The intestine, as a barrier epithelium, serves in the first line of defense against invading pathogens and damaging agents that enter the body via food ingestion. Maintenance of intestinal homeostasis is therefore key to organismal health. To maintain homeostasis, intestinal stem cells (ISCs) continuously replace lost or damaged intestinal epithelial cells in organisms ranging from Drosophila to humans. Interestingly, intestinal damage upon ingestion of chemicals or pathogenic bacteria leads to an inflammatory response in the Drosophila intestine, which promotes regeneration and predisposes to tumorigenesis.
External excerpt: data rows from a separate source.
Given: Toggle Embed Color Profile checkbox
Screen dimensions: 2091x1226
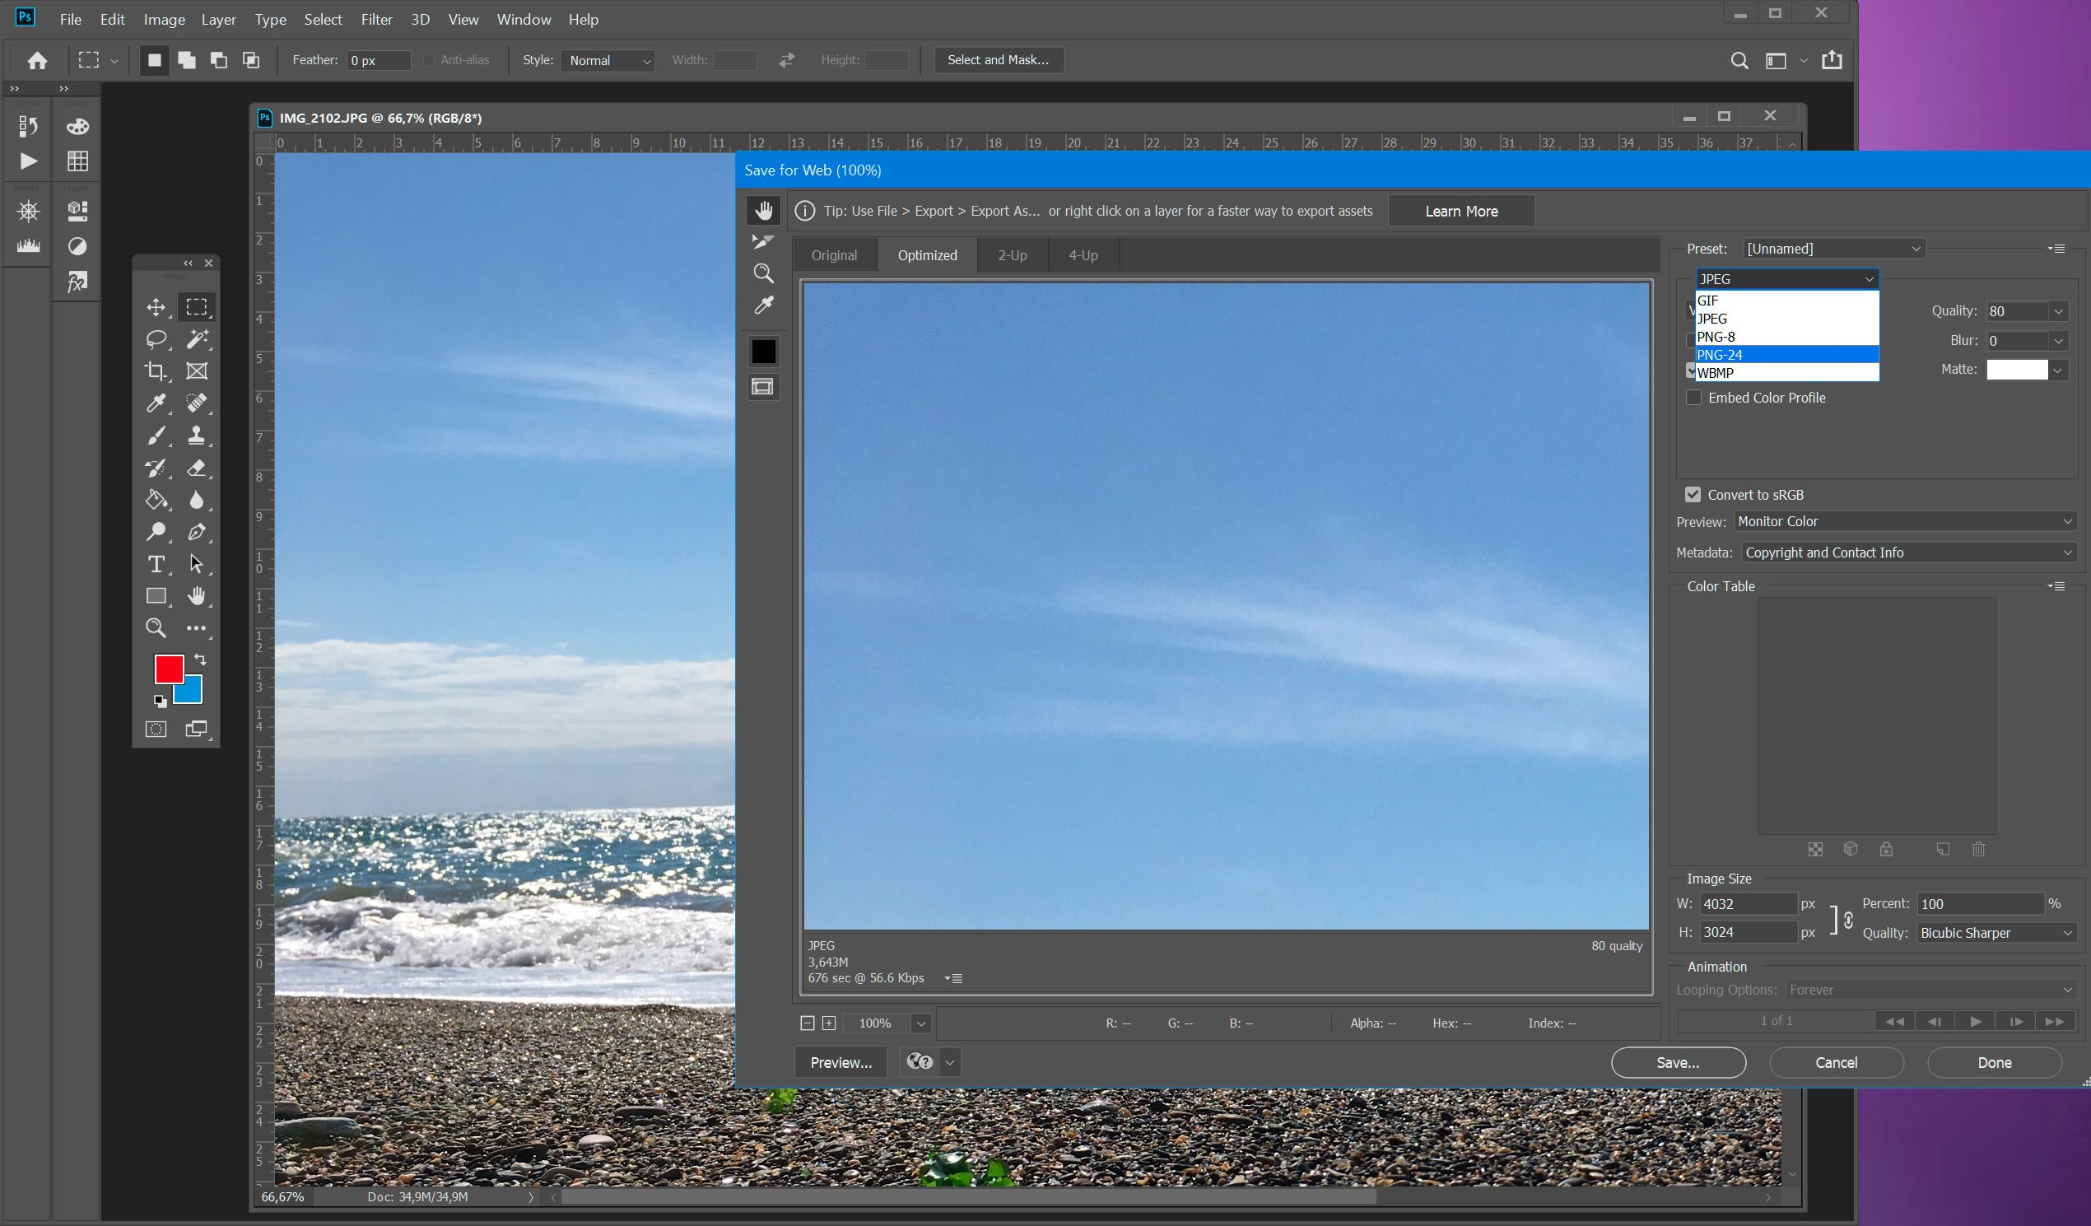Looking at the screenshot, I should tap(1696, 397).
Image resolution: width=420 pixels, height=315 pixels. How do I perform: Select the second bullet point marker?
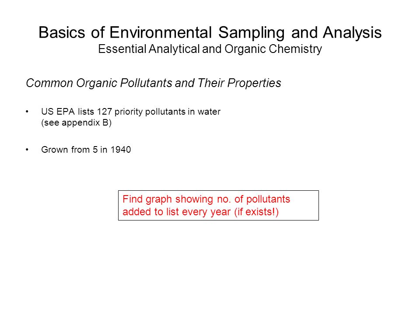(x=27, y=150)
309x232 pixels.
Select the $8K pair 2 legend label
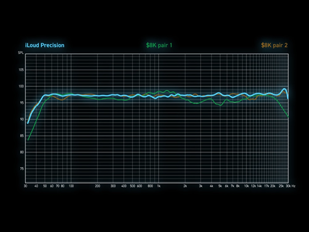[x=274, y=45]
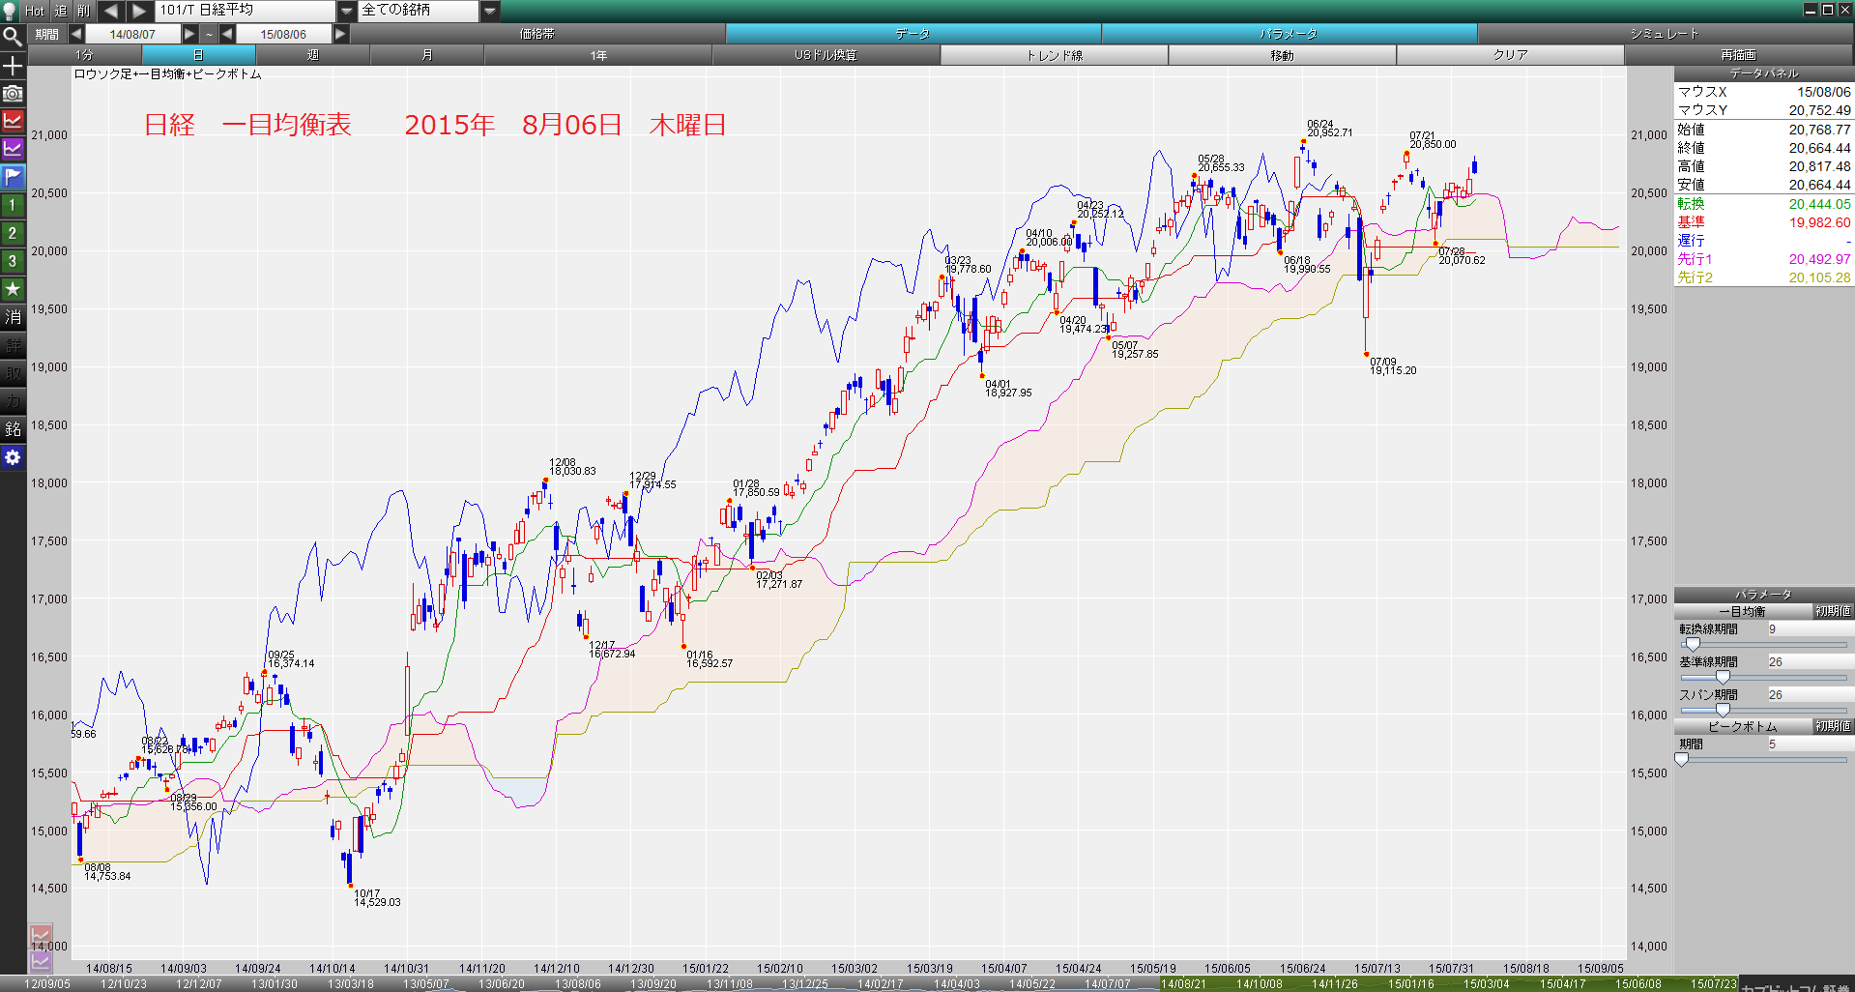Screen dimensions: 1855x992
Task: Toggle the blue flag marker icon
Action: click(x=13, y=177)
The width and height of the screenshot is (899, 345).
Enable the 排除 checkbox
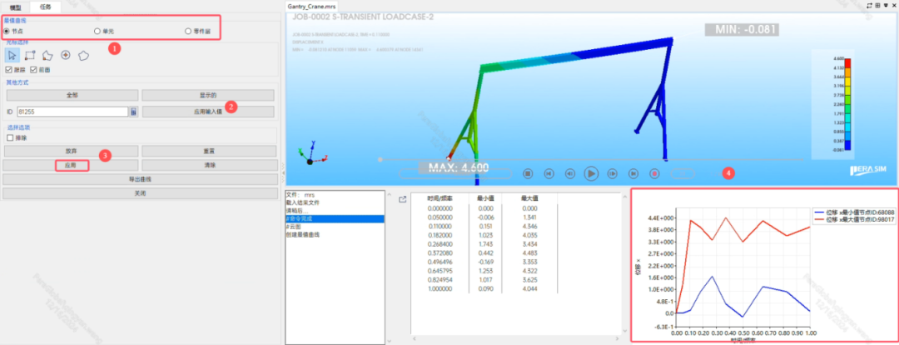click(9, 138)
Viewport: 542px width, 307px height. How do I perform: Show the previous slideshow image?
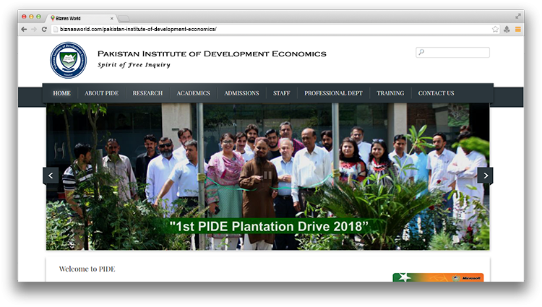tap(51, 176)
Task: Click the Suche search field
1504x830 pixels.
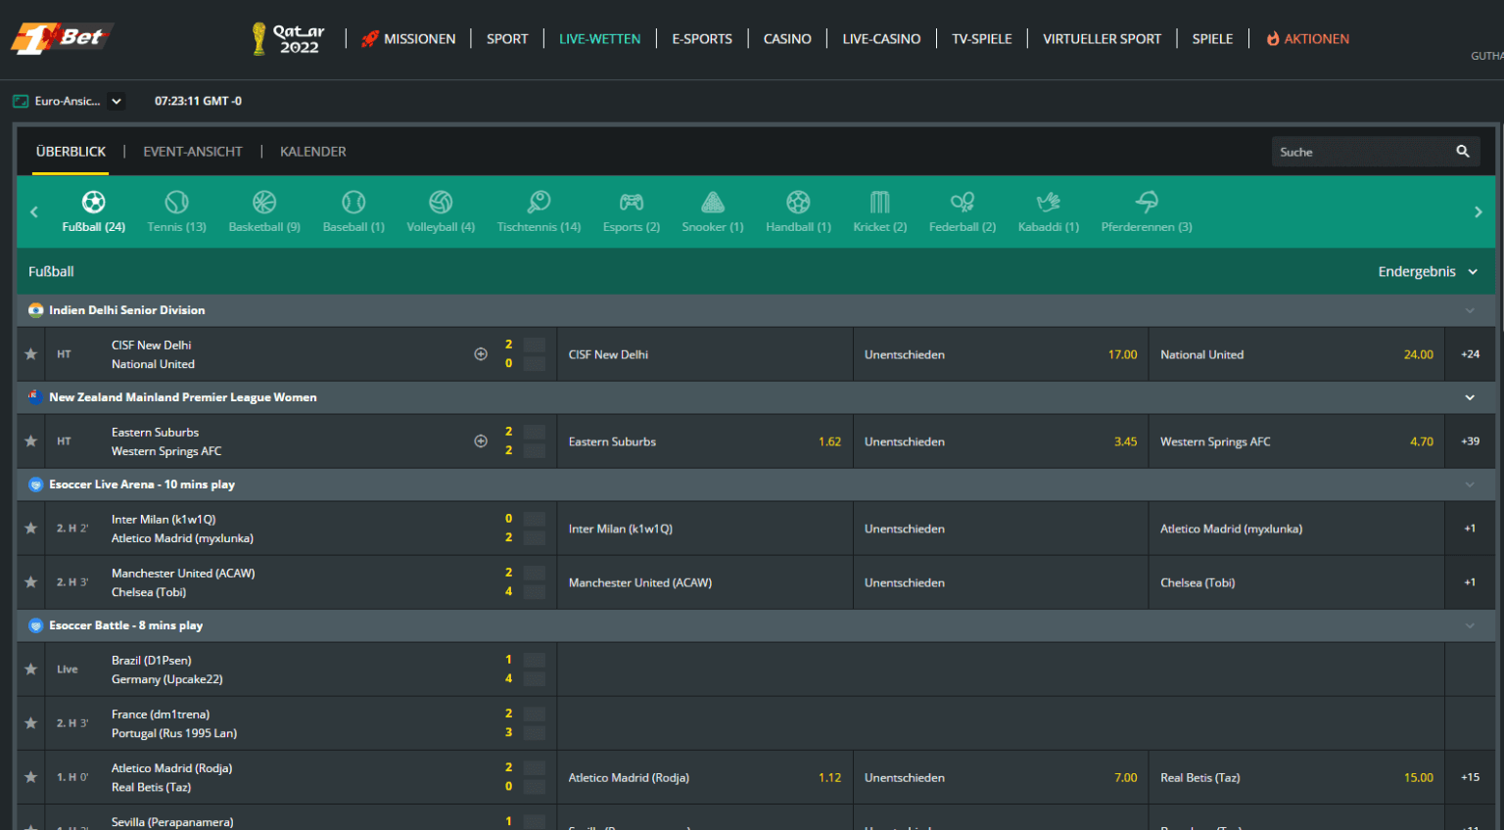Action: point(1361,152)
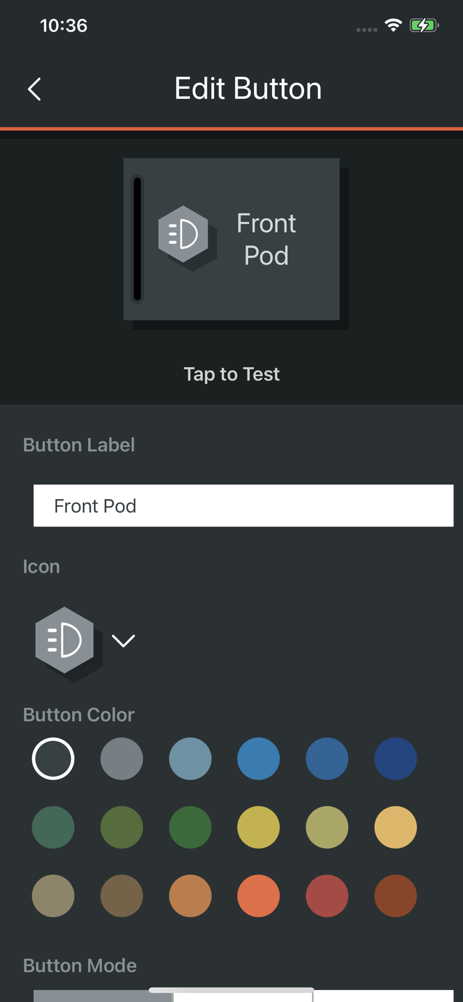Select the red color swatch
Image resolution: width=463 pixels, height=1002 pixels.
327,896
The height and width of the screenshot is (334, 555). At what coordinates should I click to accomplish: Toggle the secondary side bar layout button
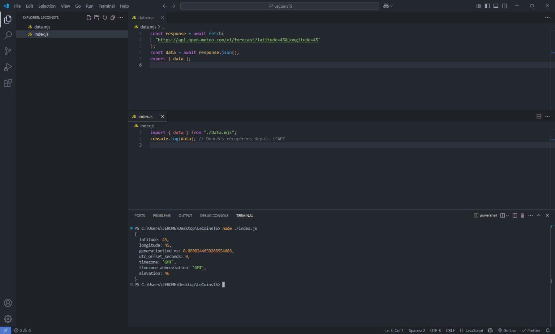click(x=504, y=6)
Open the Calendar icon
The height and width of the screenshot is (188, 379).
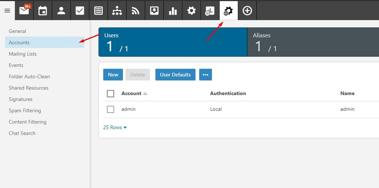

This regenerative inflammatory signaling culminates in proliferation and differentiation of ISCs that replenish the damaged intestinal cells and is regulated by the interplay of conserved cell-cell communication pathways, such as the JNK, JAK/STAT, VVntNVingless, Notch, InR, PVR, EGFR, and Hippo. These pathways are induced by signals emanating not only from the damaged intestinal epithelial cells, but also from neighboring tissues associated with the intestinal epithelium, such as the muscles and the trachea, or distant tissues, such as the wounded epidermis and the brain. Here we review tissue communication during homeostasis and regenerative inflammatory signaling in Drosophila focusing on the signals that emanate from non-intestinal epithelial tissues to ensure intestinal integrity.